Saved entries:
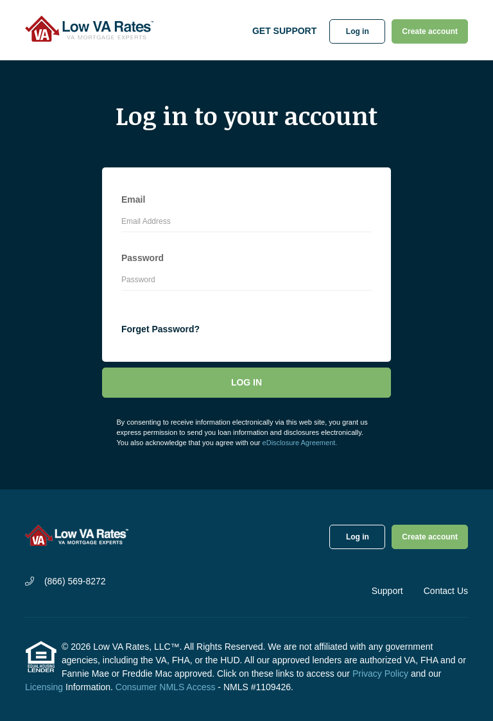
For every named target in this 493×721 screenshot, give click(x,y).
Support (387, 591)
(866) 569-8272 (65, 581)
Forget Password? (160, 329)
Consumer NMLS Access (166, 687)
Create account (430, 31)
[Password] (246, 282)
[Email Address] (246, 223)
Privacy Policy (380, 673)
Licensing (44, 687)
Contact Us (446, 591)
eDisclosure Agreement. (300, 442)
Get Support (284, 31)
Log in (357, 31)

§ PROBLEM STATEMENT
Copy every line of the material above word for word, leaving out the pictures.

§ WRITTEN REPLY
For every named target in this 493×721 screenshot, give click(x,y).
Support (387, 591)
(866) 569-8272 (65, 581)
Forget Password? (160, 329)
Consumer NMLS Access (166, 687)
Create account (430, 31)
[Password] (246, 282)
[Email Address] (246, 223)
Privacy Policy (380, 673)
Licensing (44, 687)
Contact Us (446, 591)
eDisclosure Agreement. (300, 442)
Get Support (284, 31)
Log in (357, 31)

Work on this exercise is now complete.